Among the lines below, tally those that contain "chart" and respond with the total only.

◇ ◇ ◇ ◇

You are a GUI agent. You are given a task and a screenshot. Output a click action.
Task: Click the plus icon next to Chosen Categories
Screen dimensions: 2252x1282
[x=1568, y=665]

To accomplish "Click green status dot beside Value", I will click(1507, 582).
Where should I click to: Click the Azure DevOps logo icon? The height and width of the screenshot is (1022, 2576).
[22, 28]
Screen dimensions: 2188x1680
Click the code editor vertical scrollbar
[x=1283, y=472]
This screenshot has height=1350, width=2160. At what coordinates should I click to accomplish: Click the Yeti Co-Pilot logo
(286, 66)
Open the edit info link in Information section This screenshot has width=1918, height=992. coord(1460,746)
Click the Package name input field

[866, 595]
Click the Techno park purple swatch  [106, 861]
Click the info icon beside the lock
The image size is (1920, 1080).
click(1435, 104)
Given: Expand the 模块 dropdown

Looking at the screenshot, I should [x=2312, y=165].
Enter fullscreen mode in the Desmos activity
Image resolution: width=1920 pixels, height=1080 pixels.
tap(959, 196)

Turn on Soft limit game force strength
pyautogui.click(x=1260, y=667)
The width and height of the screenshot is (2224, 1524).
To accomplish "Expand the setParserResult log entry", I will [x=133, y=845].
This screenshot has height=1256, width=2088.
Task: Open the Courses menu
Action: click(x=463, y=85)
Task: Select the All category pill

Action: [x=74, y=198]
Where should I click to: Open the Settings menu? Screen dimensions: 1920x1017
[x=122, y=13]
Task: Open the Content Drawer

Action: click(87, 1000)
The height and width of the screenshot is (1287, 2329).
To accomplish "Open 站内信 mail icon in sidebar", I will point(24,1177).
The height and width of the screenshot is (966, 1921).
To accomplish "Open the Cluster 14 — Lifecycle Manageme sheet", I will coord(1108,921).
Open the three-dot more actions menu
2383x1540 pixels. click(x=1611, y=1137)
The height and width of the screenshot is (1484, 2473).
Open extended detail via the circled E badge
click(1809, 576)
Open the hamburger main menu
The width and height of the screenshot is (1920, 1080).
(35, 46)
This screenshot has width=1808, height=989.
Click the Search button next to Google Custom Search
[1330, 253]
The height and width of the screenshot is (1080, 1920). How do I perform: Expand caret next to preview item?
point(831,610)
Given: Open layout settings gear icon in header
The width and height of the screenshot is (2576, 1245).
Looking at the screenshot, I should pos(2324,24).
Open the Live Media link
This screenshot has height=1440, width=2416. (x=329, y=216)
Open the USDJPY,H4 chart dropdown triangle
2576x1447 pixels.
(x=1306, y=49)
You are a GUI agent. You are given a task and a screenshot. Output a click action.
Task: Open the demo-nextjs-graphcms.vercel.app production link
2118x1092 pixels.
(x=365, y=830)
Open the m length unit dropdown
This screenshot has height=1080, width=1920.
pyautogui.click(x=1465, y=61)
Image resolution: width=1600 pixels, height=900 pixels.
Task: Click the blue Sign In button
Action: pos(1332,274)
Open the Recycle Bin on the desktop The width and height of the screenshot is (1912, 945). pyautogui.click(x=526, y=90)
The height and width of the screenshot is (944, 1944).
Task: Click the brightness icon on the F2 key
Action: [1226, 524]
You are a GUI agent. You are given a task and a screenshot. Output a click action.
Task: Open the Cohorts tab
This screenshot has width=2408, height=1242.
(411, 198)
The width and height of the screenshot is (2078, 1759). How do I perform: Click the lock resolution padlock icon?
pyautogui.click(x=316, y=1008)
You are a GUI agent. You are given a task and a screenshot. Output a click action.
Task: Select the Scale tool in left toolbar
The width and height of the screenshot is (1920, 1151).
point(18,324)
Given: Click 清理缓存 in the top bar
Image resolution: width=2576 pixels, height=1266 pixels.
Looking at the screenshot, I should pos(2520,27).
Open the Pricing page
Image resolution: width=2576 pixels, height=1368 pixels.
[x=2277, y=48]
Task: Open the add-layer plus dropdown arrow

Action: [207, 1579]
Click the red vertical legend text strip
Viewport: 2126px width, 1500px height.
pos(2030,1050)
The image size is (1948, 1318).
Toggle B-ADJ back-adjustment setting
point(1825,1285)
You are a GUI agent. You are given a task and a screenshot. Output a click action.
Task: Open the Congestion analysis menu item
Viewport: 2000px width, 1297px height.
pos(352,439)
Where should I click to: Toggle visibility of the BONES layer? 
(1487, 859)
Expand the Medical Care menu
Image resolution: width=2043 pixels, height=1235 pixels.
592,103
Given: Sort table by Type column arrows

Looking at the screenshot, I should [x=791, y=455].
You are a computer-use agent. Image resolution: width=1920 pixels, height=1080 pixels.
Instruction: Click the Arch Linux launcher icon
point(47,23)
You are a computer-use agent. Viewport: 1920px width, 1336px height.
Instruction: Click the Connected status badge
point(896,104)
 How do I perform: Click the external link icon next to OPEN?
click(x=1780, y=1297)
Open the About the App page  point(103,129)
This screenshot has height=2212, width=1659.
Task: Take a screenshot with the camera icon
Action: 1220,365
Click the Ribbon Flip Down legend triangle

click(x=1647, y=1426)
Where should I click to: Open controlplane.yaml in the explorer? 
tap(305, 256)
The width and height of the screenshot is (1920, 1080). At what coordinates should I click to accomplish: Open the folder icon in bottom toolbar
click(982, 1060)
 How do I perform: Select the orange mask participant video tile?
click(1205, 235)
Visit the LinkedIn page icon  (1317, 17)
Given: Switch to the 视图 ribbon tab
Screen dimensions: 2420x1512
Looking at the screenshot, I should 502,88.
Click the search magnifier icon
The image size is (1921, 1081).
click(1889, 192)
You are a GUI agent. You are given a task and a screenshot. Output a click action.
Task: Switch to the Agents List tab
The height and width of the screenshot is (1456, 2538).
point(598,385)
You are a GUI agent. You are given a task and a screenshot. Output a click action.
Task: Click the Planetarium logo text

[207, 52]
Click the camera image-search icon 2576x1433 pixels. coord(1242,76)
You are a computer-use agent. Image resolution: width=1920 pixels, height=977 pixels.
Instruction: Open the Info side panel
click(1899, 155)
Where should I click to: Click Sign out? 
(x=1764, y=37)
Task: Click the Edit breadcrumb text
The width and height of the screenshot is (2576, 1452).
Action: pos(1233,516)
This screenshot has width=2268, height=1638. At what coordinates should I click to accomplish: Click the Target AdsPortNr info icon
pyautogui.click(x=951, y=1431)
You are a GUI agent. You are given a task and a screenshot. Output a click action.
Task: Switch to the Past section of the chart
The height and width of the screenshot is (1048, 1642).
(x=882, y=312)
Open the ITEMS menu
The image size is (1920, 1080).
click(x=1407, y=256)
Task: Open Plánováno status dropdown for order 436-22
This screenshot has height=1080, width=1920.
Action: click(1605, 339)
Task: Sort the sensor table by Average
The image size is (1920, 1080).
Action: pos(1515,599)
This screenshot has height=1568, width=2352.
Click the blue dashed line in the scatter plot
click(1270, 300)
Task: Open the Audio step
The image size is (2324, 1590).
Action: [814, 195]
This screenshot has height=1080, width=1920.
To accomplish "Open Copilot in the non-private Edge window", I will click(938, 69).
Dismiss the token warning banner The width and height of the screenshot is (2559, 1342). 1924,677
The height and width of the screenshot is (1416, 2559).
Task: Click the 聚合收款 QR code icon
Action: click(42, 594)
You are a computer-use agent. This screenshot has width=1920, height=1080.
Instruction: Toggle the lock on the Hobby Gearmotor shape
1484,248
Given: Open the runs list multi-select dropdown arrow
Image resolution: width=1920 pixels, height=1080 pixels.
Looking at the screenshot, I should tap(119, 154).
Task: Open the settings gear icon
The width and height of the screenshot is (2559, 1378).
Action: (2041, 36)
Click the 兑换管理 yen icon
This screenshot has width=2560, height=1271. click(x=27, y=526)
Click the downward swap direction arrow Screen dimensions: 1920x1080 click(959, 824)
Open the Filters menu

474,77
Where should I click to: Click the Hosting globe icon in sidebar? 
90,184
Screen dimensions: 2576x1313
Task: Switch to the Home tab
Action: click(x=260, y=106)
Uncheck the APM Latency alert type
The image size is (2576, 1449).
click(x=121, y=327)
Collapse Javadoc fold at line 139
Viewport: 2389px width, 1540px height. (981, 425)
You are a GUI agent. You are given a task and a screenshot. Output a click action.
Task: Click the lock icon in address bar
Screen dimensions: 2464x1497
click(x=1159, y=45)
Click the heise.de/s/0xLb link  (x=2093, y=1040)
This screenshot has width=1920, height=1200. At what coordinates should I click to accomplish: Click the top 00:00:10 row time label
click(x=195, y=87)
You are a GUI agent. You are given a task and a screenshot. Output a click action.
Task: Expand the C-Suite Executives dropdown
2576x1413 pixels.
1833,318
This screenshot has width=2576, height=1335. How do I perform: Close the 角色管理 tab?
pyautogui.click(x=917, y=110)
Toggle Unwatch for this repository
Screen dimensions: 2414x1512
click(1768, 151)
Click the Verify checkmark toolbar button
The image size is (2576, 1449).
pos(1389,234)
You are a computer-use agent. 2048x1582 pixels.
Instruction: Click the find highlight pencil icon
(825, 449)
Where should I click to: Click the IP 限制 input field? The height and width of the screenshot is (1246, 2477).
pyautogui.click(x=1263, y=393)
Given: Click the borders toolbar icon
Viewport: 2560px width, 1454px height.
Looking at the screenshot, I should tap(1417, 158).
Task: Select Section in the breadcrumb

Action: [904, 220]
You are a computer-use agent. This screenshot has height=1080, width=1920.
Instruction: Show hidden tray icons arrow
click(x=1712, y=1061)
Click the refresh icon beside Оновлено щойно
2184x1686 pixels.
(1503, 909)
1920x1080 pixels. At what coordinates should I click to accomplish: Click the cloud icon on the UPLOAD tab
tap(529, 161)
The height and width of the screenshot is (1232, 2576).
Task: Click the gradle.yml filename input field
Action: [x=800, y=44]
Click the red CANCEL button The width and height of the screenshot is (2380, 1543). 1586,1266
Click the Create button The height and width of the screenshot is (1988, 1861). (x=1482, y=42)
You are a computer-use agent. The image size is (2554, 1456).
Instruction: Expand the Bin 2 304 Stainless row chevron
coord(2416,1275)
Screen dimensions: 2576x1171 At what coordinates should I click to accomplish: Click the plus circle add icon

◇ ◇ ◇ ◇

- TASK ANSWER -
2